• MATERIALS PROVIDED
+ + + + + + +
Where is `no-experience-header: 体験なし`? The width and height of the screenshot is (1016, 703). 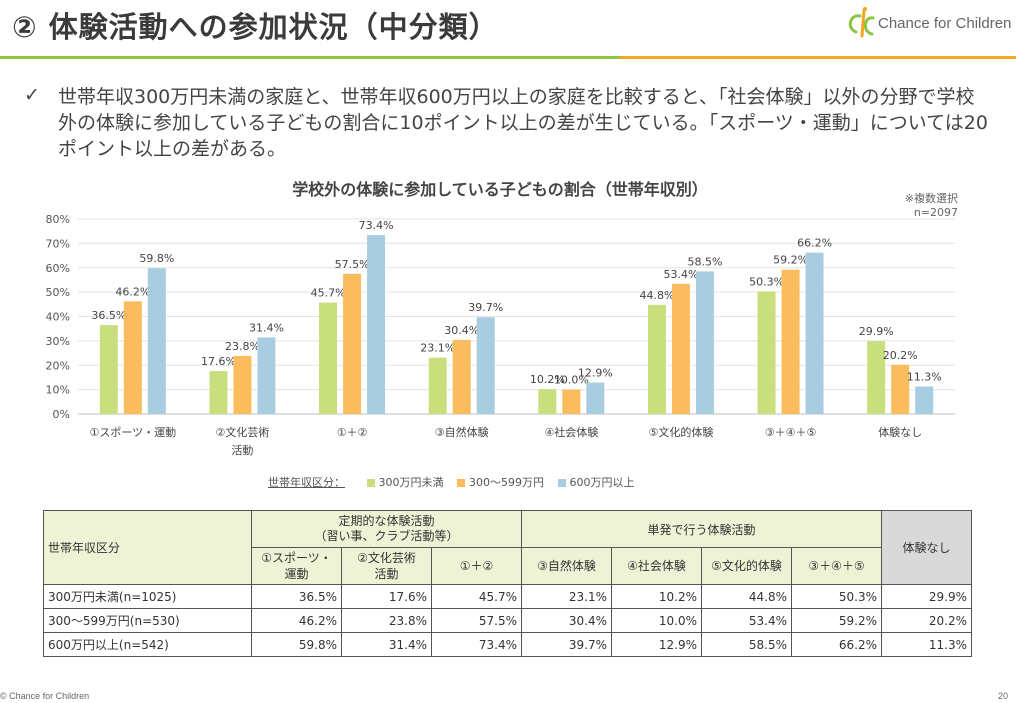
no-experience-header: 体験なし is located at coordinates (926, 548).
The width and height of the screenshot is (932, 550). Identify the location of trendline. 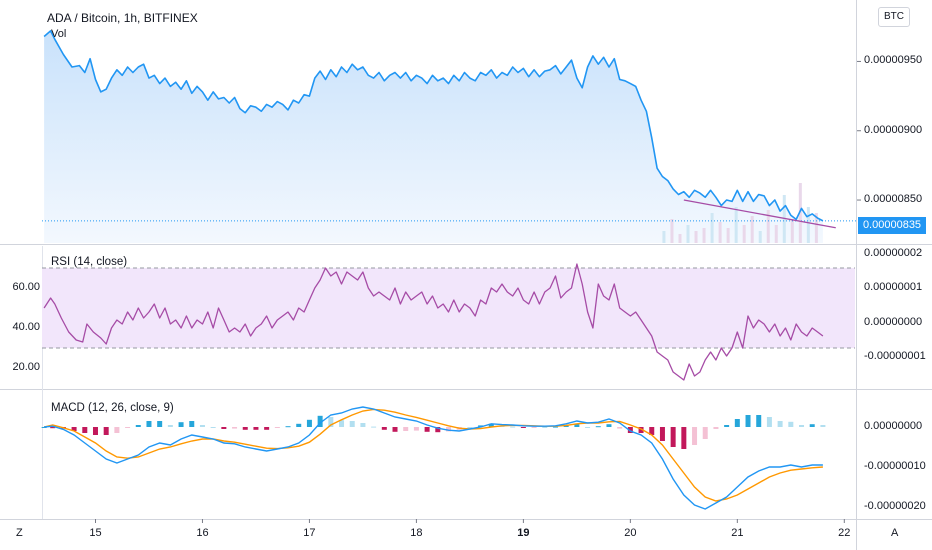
+ + + + + + +
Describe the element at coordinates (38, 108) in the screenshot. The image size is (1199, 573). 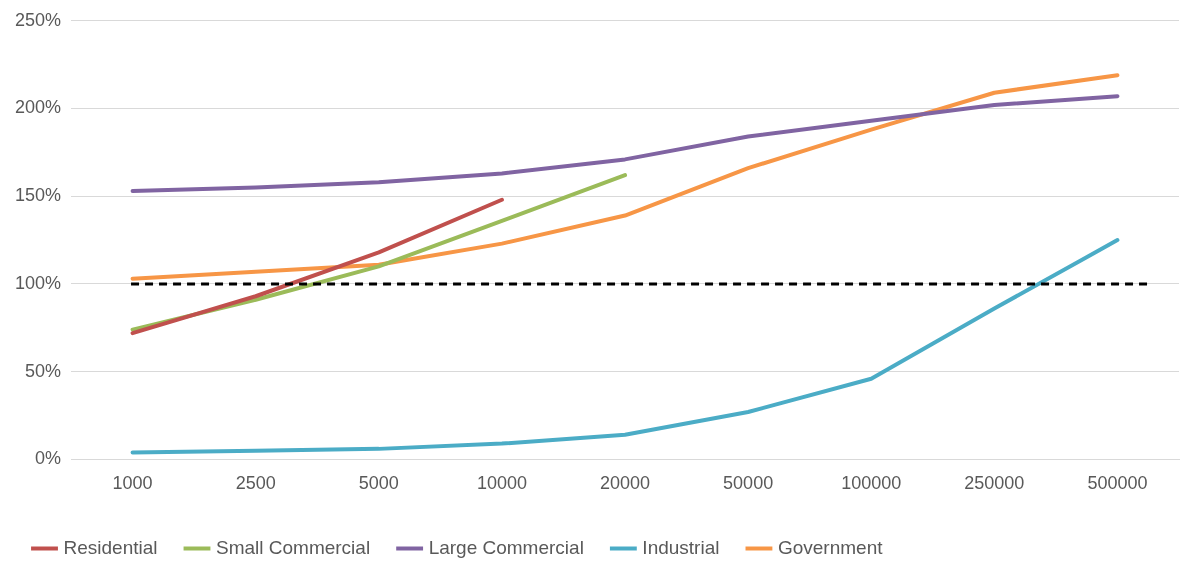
+ + + + + + +
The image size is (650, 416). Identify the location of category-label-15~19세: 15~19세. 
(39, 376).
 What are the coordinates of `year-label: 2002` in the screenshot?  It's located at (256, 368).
+ + + + + + +
Print the records again word for word, beginning at the line that contains "is (1016, 703)." and stopping after the line that contains "The width and height of the screenshot is (932, 550).". Leave the pictures out of your answer.

Where is `no-experience-header: 体験なし`? The width and height of the screenshot is (1016, 703). 
no-experience-header: 体験なし is located at coordinates (926, 548).
The width and height of the screenshot is (932, 550). Identify the location of trendline. 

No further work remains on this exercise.